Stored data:

☆ ☆ ☆ ☆

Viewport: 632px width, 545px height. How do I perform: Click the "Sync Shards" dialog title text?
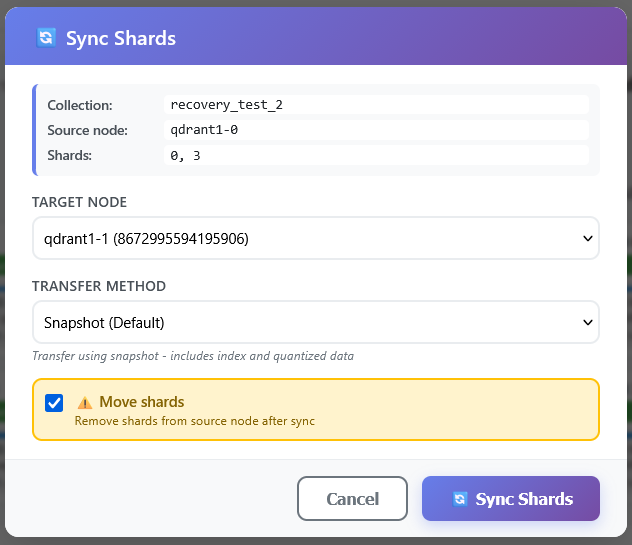[120, 39]
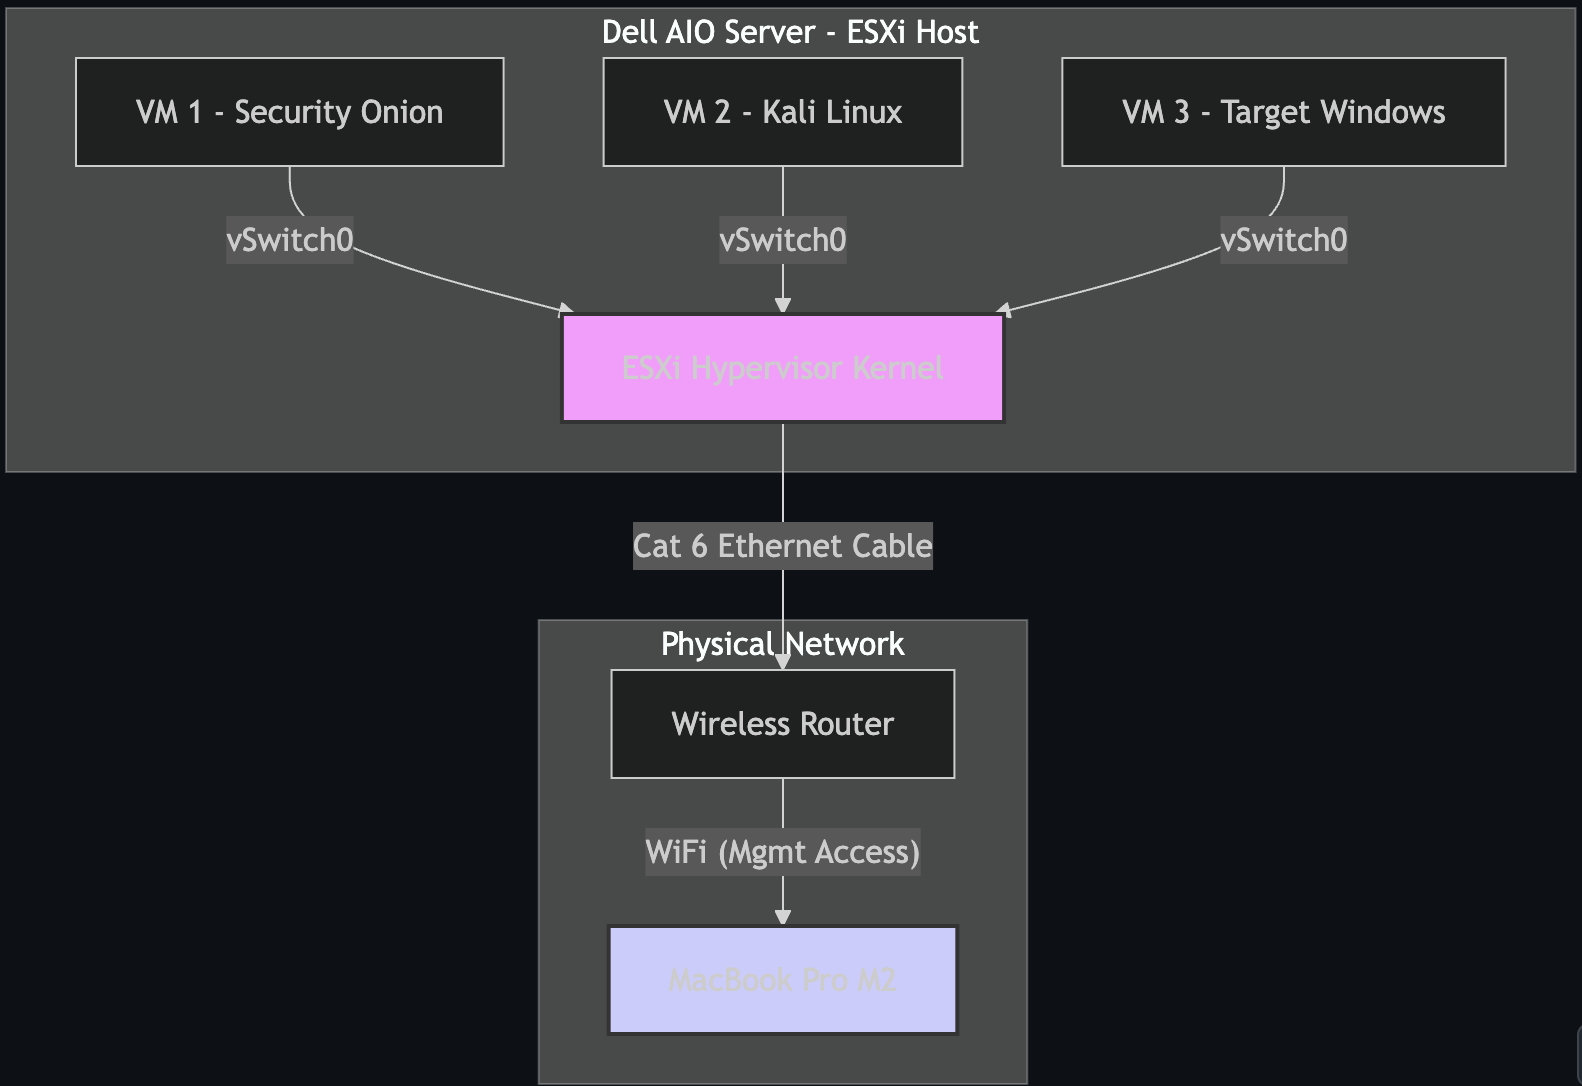
Task: Click the arrowhead pointing into Wireless Router
Action: [x=782, y=661]
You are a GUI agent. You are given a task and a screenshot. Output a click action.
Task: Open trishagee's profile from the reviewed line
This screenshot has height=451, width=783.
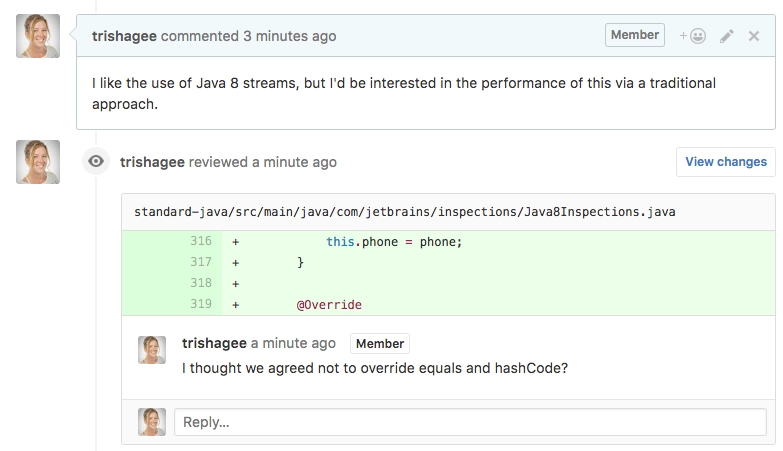152,162
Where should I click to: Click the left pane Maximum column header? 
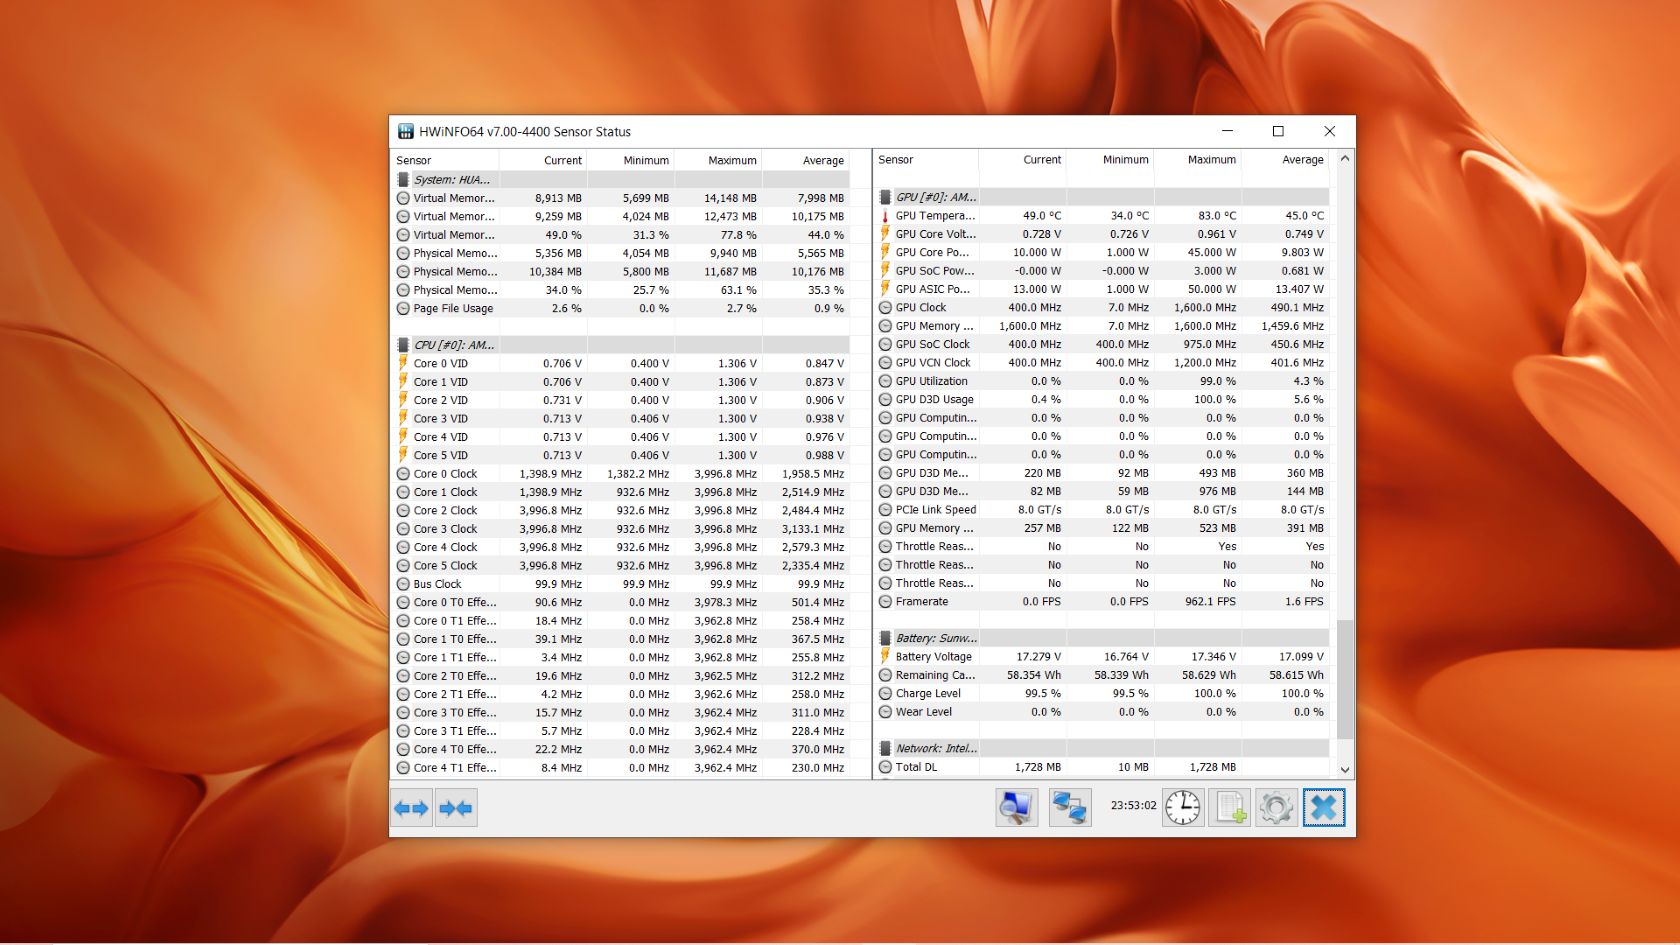point(731,160)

☆ ☆ ☆ ☆

Task details:
Your copy should hold exactly the lines from the one that contains "You are a GUI" through the final line of the data, both ends included, and no pictures.

Answer section:
You are a GUI agent. You are given a task and a screenshot. Output a click action.
Task: Open trishagee's profile from the reviewed line
This screenshot has height=451, width=783.
152,162
Where should I click to: Click the left pane Maximum column header? 
point(731,160)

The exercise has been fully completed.